L’intrigo di Berna. Intervista con Pino Adriano

a cura di Francesco Algisi

adriano_intrigo  Pino Adriano ha realizzato per il cinema e la Rai un centinaio di documentari e programmi su argomenti di storia dell'arte, della scienza, della filosofia, e su temi di storia politica, economica e sociale del XX secolo. È autore con Giorgio Cingolani di Corpi di reato, un libro- inchiesta su quattro delitti degli anni di piombo (Costa & Nolan, 2001) e del recentissimo volume L’intrigo di Berna (Mondadori, 2010), in cui ricostruisce la storia delle trattative che portarono alla resa tedesca in Italia.

  Nel febbraio del 1943, i tedeschi intercettarono (e trasmisero a Mussolini) un telex della Legazione di Berna in cui si parlava di “prospettive di accordi, a fine campagna d’Africa, col gruppo Badoglio, Ciano, Grandi, Cavallero, Umberto”. Secondo lei, l’allontanamento di Galeazzo Ciano dal ministero degli Esteri può essere messo in relazione con questo telex?

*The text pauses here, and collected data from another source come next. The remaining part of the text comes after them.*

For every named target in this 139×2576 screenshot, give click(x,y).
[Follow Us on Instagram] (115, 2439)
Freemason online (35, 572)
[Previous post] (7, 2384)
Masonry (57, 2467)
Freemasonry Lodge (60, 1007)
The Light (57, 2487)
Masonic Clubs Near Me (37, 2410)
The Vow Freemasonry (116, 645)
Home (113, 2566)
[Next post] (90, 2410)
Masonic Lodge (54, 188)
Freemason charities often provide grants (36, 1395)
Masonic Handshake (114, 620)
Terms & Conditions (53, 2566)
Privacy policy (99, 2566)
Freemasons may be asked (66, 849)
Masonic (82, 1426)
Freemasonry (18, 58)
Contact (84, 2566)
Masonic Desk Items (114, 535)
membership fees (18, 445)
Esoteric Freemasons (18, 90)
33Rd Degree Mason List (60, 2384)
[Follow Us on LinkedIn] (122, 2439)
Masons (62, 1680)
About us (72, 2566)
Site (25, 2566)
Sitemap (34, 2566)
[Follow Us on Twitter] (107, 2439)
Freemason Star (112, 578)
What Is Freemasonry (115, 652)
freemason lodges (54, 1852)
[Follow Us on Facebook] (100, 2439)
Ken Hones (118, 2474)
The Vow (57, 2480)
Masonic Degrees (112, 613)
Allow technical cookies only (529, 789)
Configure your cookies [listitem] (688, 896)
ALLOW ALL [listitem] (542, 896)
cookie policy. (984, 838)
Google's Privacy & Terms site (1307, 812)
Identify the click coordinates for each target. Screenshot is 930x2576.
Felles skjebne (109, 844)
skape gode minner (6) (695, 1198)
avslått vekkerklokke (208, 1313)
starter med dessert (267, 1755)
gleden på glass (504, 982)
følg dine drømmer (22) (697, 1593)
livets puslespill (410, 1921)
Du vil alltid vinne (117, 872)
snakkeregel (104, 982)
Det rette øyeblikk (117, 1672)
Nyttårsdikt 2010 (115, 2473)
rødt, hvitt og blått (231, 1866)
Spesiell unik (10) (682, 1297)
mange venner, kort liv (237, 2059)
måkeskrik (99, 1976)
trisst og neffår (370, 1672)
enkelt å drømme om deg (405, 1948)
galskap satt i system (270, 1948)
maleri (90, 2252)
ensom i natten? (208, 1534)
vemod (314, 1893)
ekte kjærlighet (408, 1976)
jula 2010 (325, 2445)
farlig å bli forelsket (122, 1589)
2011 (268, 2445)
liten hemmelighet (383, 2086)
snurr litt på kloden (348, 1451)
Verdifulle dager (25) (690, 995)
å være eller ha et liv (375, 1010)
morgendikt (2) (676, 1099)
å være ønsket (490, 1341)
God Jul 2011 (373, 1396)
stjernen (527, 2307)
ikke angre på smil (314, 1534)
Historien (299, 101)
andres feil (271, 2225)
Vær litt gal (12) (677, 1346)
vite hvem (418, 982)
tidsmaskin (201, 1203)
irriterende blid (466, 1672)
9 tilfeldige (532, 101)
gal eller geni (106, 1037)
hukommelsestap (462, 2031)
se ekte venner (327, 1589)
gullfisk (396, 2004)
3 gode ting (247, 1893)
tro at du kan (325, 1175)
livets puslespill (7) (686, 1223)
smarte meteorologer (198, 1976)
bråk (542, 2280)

  Non penso che il telex in questione sia stato determinante nel provocare l’allontanamento di Ciano dal ministero degli Esteri perché si trattava di una decisione che Mussolini aveva già maturato e che lo stesso Ciano vedeva di buon grado.  Da tempo in disaccordo col duce, Ciano di fatto non aveva più alcuna influenza – se mai l’aveva avuta – nelle scelte di politica estera e l’abbandono della carica costituiva per lui uno sganciamento dai vertici del fascismo che poteva consentirgli maggiori margini di manovra nella prospettiva di un cambio di regime. Ciò detto, Mussolini avrebbe senz’altro preferito risolvere la questione “in famiglia”, senza interferenze da parte di Hitler che svelandogli “il tradimento” del genero lo mise con le spalle al muro.

   Himmler era al corrente delle trattative tra Karl Wolff e Allen Dulles?

  Tutta l’evoluzione della trattativa fa ritenere che Himmler ne fosse non solo al corrente ma che, insieme a Hitler, avesse affidato a Wolff l’incarico di condurla.  Dal canto suo, Wolff  non poteva certo ammetterlo con gli americani, perché avrebbe perso ogni credibilità.  Ma tutta l’azione del plenipotenziario Wolff, sino alla fine, fu in sintonia con le direttive di Berlino: cercare in primo luogo di rompere il fronte avversario mettendo gli occidentali contro Mosca, guadagnare tempo riuscendo comunque a ritardare l’avvio della campagna d’Italia – e Wolff ci riuscì -, tentare fino all’ultimo di dirottare in Germania gli 800.000 armati della Wehrmacht per contrastare l’avanzata dei Russi, infine salvare il salvabile delle SS e della Wehrmacht per farne in qualche modo i garanti dell’odine interno nella Germania occupata dagli occidentali.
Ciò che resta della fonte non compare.